A four-band parametric EQ lets you tweak the tone of your recordings or filter out troublesome frequencies. The AW1600 also offers gating and a Hi-Z input for patching an electric or bass guitar straight into the desk. Impressively, you can assign compression to each input channel independently -- this is absolutely invaluable in ensuring that your recording is clear. Compression works a bit like a supernaturally nimble-fingered person constantly manipulating a volume slider to keep the peaks and troughs of your audio at a constant level. By using compression to reduce the dynamic of the waveform, often extremely subtly, you improve the captured sound.
You have a choice of 16- or 24-bit recording resolutions on the desk. The 16-bit option will give you CD quality sound, and the 24-bit option considerably more than that. Even if you're mastering to CD, you might consider recording in 24-bit mode for higher quality prior to mixdown. There is also the option to take your 24-bit recordings into a computer-based editor via USB -- from here you could conceivably master them to a higher-quality format like SACD.
Unusually, for a multitracker, the AW1600 includes an extensive loop-sampling interface. You can sequence these using the pad tracks, choosing from a pre-installed library of loops and effects totalling 250MB. These can be supplemented by your own recordings, or by loops from sample CDs.

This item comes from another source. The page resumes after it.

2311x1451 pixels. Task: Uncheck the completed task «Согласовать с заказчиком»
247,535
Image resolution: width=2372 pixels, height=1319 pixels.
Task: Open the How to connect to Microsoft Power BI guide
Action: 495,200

The AW1600's most impressive features are to be found in the audio processing stage. These include reverb, delay, compression and chorus effects as well as basic speaker simulations for guitars. It's even possible to pitch-shift sections of a vocal performance to bring them into tune. Although the best policy would be to get a great singer to begin with, there's the option to tweak the occasional duff note and transform a performance.
We'd stop short of claiming that the AW1600 is definitively easier to use than a computer-based system -- but at least once you get to grips with it, it won't crash on you. The huge advantage of a hardware system like this is that it's dedicated to a single task -- recording audio.
Where a computer can suffer from numerous configuration problems, the AW1600 is rock solid. This, combined with the sheer portability of the unit, makes the AW1600 an extremely tempting proposition for professionals and enthusiasts alike. While professionals will use the desk as a solution to recording live bands and later transferring tracks to a computer, the home user can use it as a complete studio. Once we'd got to grips with the interface on the AW1600, we were only really limited by our own creativity -- it's an exceptionally powerful tool.
We experimented with the AW1600 in a podcast environment, using five condenser microphones and assigning compression to the audio tracks. The result was crystal clear sound, which sounded extremely faithful to the source. Though the AW1600 may be overkill for amateur musicians, and demands some attention to the manual, overall this is a very capable alternative to computer-based recording.